▶ _How to complete this task_:
Transcribe the line that contains "You are a GUI" and every line after it to the end of the records, exactly and nothing else. Skip the pictures.

▶ _Supplied entries_:
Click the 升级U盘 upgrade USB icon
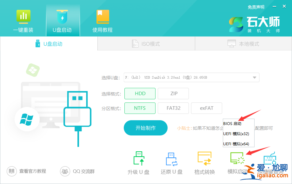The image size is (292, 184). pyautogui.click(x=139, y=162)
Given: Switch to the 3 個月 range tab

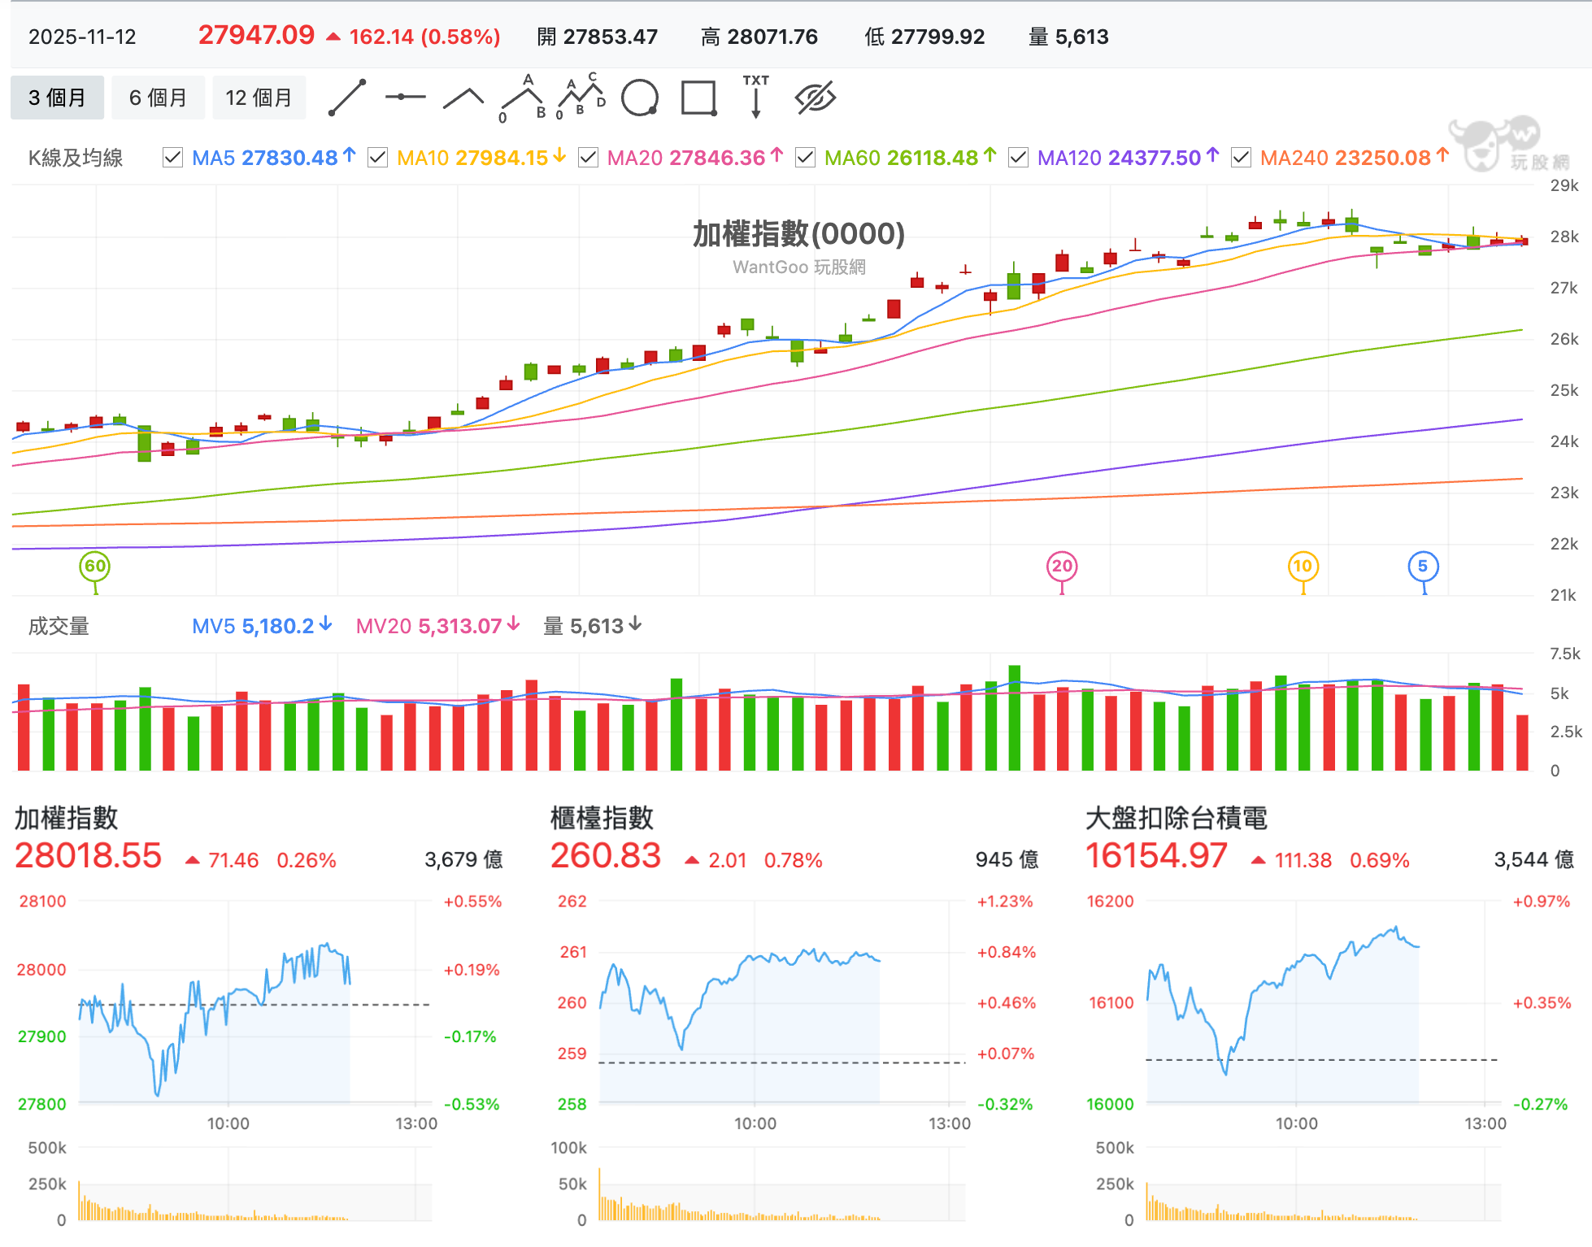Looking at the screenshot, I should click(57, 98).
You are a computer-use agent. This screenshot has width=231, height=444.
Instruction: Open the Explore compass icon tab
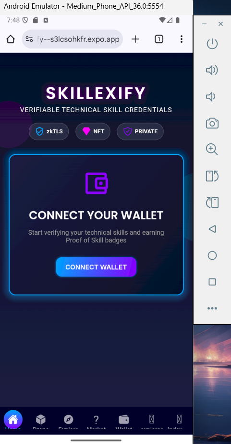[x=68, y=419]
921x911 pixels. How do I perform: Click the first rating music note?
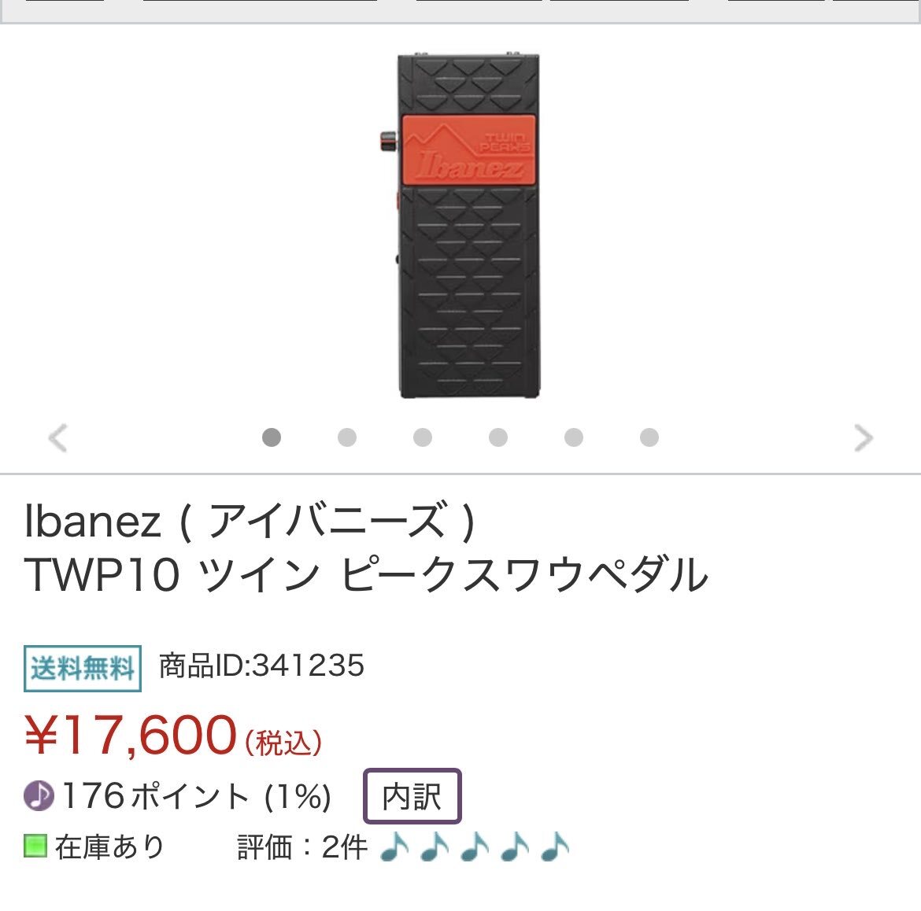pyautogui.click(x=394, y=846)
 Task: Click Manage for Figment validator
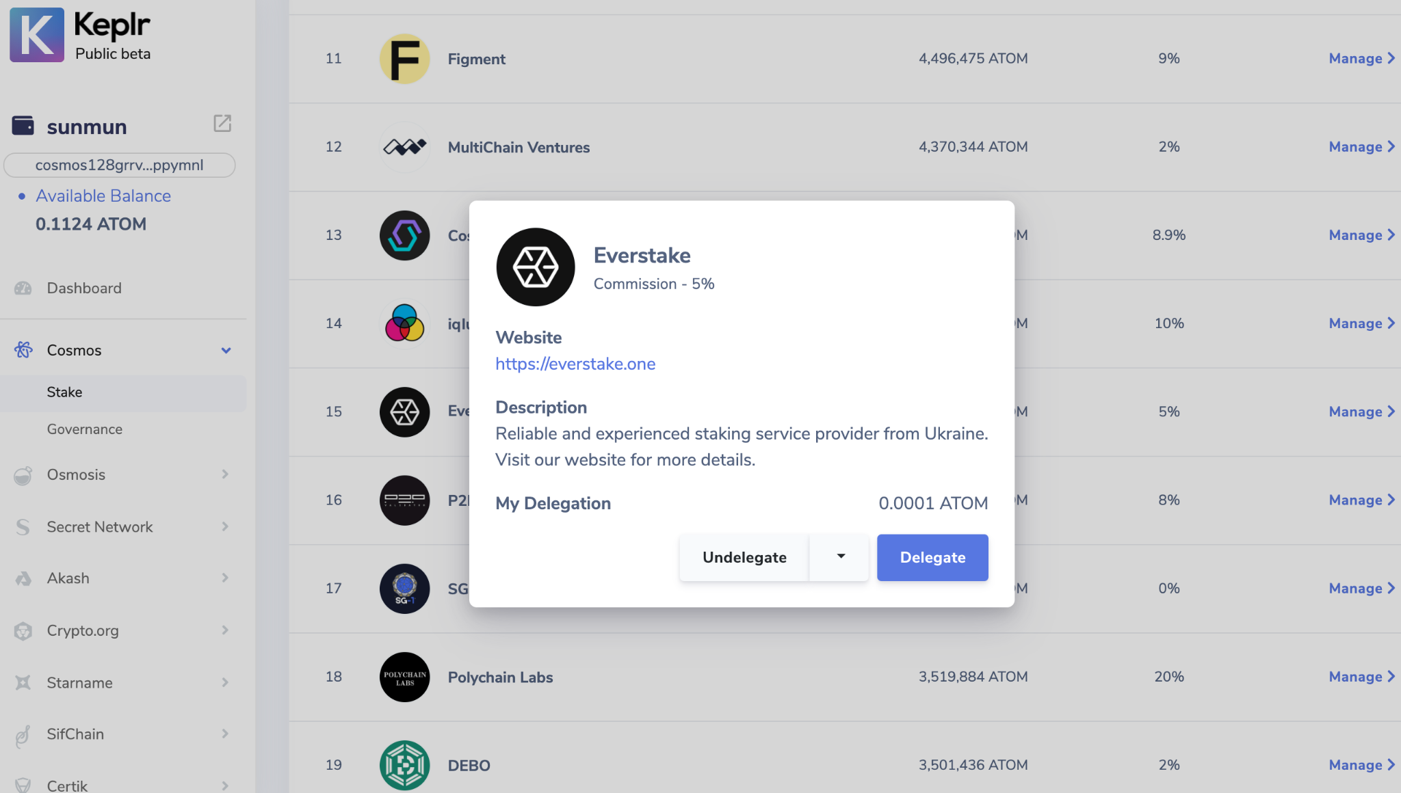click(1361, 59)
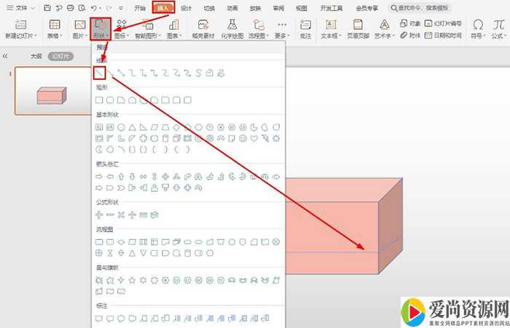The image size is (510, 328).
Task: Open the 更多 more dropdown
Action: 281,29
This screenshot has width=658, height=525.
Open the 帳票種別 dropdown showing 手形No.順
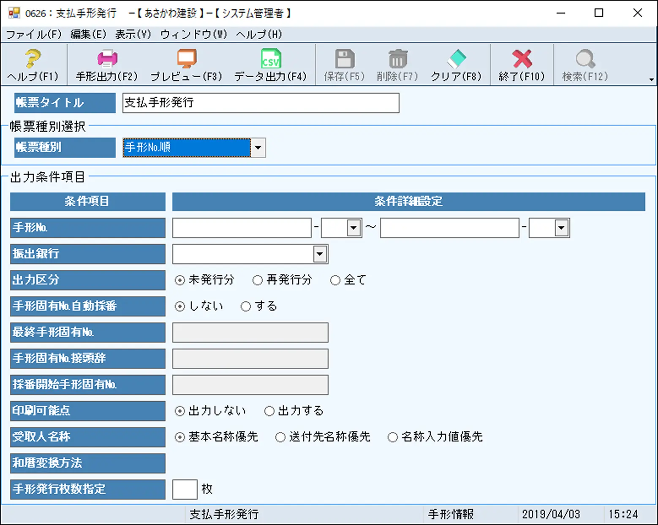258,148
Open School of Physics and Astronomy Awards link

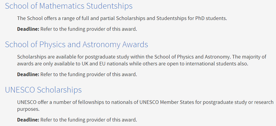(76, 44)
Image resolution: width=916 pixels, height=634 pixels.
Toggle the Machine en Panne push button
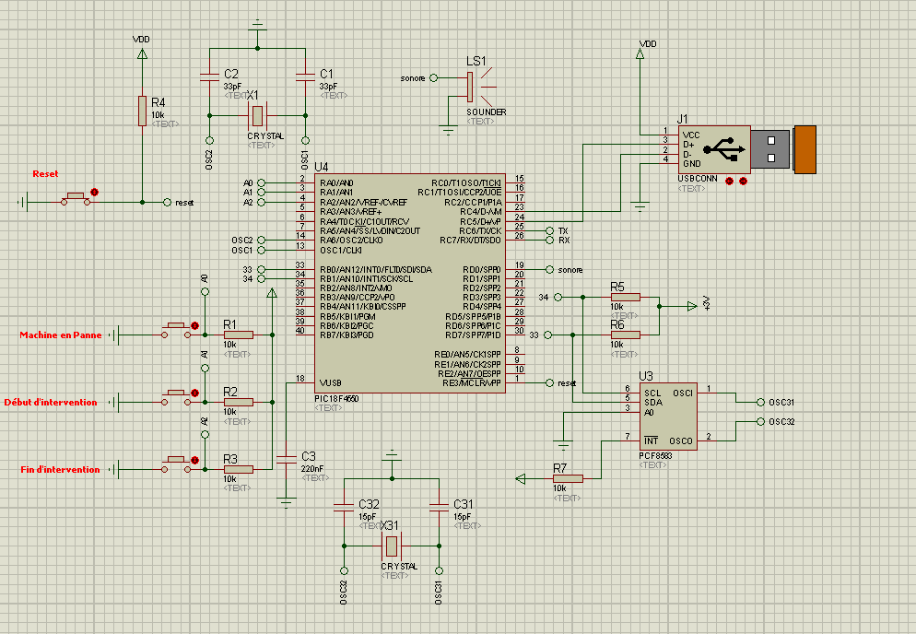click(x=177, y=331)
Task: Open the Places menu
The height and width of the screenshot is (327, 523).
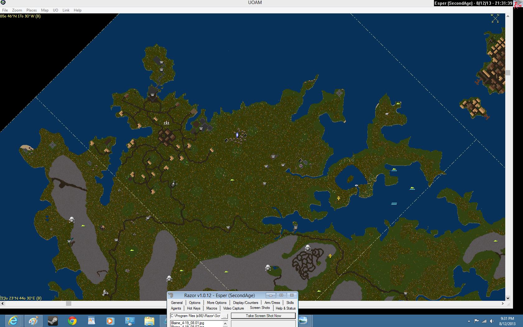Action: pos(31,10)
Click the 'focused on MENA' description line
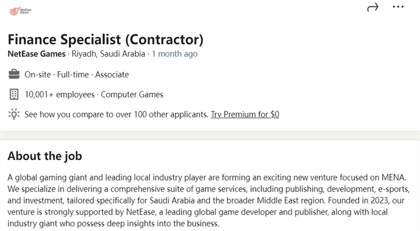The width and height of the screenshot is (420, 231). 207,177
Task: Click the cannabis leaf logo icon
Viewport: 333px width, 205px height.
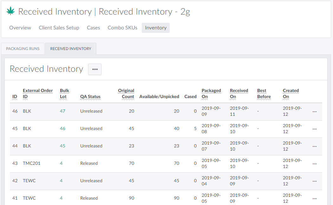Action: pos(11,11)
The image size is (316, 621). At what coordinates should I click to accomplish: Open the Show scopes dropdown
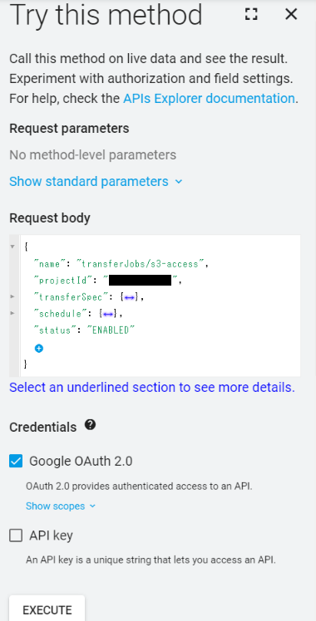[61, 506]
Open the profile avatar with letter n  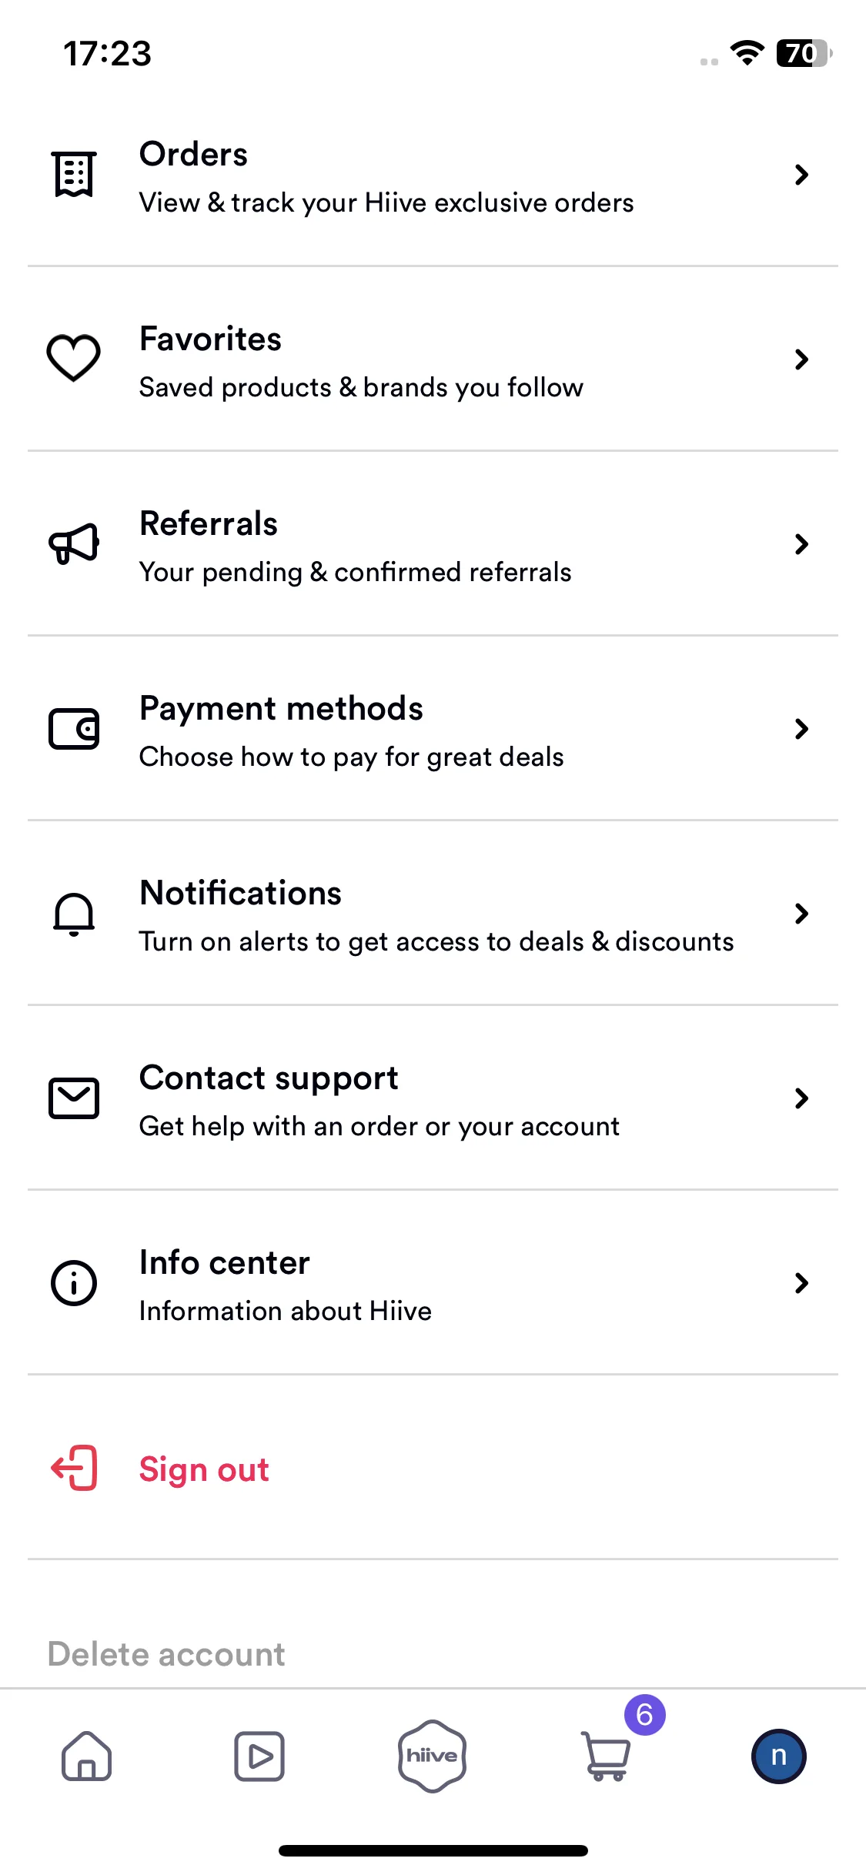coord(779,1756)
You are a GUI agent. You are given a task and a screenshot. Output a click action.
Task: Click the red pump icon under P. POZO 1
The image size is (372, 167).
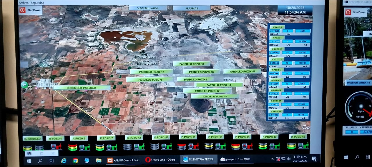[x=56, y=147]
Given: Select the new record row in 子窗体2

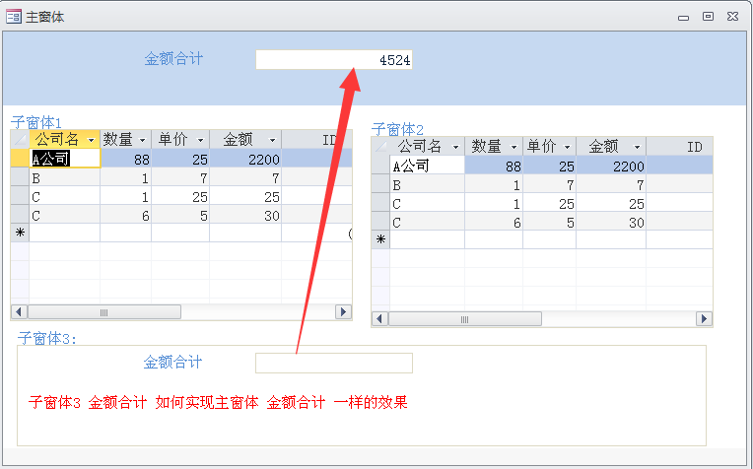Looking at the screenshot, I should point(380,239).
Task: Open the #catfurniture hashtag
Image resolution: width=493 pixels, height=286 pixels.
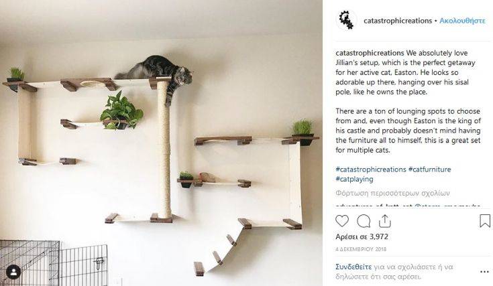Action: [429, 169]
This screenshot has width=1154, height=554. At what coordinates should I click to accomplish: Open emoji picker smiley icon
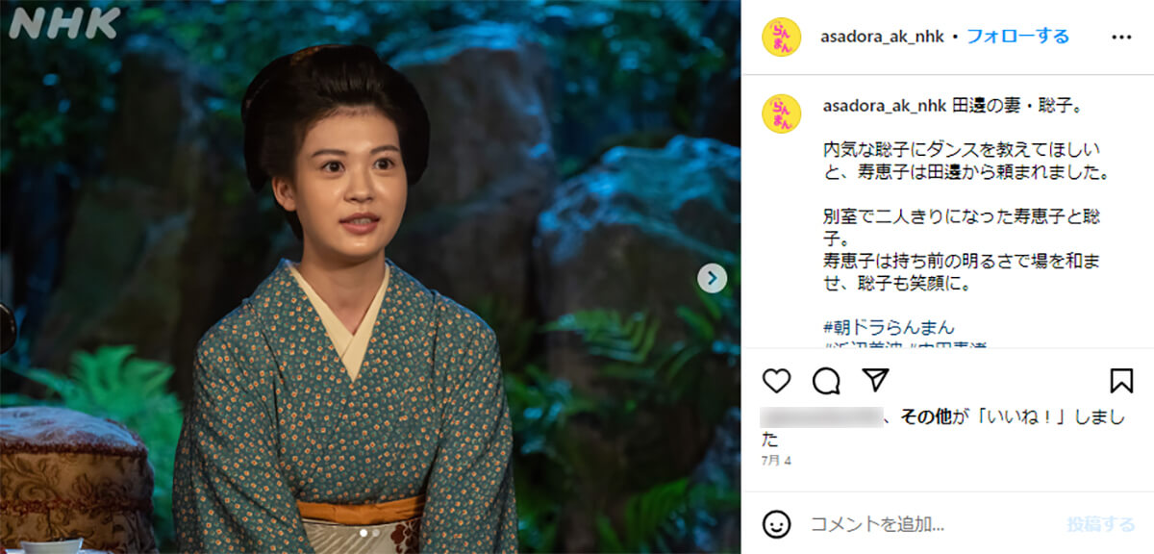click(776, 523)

▶ _Reply_:
You are a GUI agent. You are given a task and a screenshot. Output a click action.
Task: Click the red pump icon under P. POZO 1
The image size is (372, 167).
[x=56, y=147]
Given: Select the new record row in 子窗体2

Looking at the screenshot, I should point(380,239).
Task: Open the #catfurniture hashtag
Image resolution: width=493 pixels, height=286 pixels.
Action: [429, 169]
This screenshot has width=1154, height=554. At what coordinates should I click to accomplish: Open emoji picker smiley icon
click(776, 523)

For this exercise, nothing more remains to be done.